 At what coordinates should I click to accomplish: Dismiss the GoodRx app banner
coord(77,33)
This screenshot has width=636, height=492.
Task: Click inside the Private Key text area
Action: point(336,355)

^^^^

Repeat the data word for word. Leave nothing out.

▶ Reply to the exercise:
 At what coordinates should I click to accomplish: Dismiss the GoodRx app banner
coord(77,33)
This screenshot has width=636, height=492.
Task: Click inside the Private Key text area
Action: point(336,355)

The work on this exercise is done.